Our generation is obsessed with authenticity. We want real food, real sugar, real music. We want our organic Chipotle, locally-grown fruits, sustainable shampoo, handmade, hometown, biodegradable, non-GMO, fair-trade everything, even to the point of being the generation that is slowly putting the biggest fast-food-giant out of business. However, our desire for authenticity stops there—on the outside. If we look outwardly real, then no one can tell that our hearts are still as fake as they come, right? In a fantastically ironic turn of events, our desire for the authentic is only skin deep. We want to eat, drink and use something real, while our relationships, goals, beliefs, and lives are as shallow as they come. This spring break, I had the opportunity to witness true authenticity, and to be challenged to recreate that authenticity in my own heart, as well as my own life.
As a kid, religion was shoved down my throat at every possible moment, to the point that when I had grown old enough, I came very close to giving it up completely. It wasn’t until my youth pastor showed me what being a follower of Christ really meant that I realized the religion which had been pushed onto me for most of my life had nothing to do with the real Jesus, or with authentic faith for that matter. During our spring break week in Dallas, we had the opportunity to work with refugees from all over the world, teaching them about English and the life of Jesus.
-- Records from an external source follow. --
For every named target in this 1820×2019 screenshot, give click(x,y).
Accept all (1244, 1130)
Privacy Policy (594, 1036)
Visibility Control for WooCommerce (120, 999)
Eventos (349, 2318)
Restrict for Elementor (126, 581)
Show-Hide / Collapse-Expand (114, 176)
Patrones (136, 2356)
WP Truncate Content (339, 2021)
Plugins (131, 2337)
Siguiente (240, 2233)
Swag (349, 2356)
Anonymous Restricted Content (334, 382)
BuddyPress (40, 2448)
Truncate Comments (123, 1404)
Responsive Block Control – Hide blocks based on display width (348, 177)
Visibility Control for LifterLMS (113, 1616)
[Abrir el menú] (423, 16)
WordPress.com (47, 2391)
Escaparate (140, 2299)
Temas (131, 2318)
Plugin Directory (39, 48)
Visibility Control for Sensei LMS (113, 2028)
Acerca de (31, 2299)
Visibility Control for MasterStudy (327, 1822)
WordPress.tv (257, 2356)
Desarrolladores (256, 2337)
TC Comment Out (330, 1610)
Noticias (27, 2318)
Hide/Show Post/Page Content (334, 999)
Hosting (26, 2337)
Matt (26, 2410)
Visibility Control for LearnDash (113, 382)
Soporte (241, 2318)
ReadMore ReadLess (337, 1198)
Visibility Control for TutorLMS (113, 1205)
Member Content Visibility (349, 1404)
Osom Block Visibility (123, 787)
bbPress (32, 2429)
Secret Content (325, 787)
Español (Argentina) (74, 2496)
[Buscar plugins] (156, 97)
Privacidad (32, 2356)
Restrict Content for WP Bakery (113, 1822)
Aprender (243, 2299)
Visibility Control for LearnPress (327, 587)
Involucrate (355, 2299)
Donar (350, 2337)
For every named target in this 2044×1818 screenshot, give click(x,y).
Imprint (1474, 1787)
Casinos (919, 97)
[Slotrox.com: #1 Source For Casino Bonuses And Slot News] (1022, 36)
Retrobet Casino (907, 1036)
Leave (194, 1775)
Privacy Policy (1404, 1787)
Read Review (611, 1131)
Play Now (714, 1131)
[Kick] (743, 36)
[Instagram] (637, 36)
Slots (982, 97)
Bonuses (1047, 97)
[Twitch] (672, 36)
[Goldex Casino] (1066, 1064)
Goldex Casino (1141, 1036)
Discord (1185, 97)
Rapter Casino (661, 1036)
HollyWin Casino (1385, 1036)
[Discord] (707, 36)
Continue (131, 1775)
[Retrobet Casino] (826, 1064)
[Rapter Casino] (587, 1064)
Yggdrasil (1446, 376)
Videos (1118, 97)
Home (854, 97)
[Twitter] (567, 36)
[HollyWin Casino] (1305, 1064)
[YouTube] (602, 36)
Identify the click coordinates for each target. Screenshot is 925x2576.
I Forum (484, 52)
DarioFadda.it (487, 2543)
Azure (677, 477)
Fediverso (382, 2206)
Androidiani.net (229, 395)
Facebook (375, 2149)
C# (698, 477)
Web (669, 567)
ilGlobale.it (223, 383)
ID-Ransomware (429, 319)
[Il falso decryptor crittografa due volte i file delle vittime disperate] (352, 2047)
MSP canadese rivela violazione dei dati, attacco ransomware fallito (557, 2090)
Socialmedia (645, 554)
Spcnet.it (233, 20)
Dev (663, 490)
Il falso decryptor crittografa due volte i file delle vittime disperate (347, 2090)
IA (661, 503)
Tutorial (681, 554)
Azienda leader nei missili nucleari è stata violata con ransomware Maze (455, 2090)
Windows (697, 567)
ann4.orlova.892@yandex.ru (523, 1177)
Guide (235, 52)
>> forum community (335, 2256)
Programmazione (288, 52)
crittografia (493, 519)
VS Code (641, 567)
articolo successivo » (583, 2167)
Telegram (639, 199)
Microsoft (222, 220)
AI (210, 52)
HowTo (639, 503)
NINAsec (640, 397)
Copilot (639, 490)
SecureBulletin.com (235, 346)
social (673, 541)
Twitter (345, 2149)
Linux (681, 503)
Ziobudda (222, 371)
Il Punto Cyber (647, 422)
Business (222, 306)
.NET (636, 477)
Each day, I was reminded of authentic love, acceptance, growth and community. It was incredible to see these “outcasts” from all over the world—once forced to leave their lives, homelands and families behind—come together as a loving, accepting and growing community.
Most of the refugees came from varied religious backgrounds, cultures and regions, however, they had fantastic and boundless love for each other that was a blessing to witness. I often find it hard to love my neighbor here, in America for the dumbest of reasons. But there, in that community of lovely people, forced to the margins, I saw true love. I saw an Orthodox priest from Ethiopia invite a Muslim woman to our table to share ideas and notes about superlatives without even a second thought. I saw people from cultures that have never seen eye-to-eye share clothes, and people that had every reason to be spiteful and upset share laughter with others in the same situation. I saw true love.
If these people (forced into a new country, trying their best to learn a second, third or even fourth language while facing incredible hardship) can be so full of love for one another, what is my excuse? Among a multitude of other things, my week in Dallas over spring break most certainly challenged me to do my best to look more like love every day. To care authentically, from the inside out, even when it seems hard.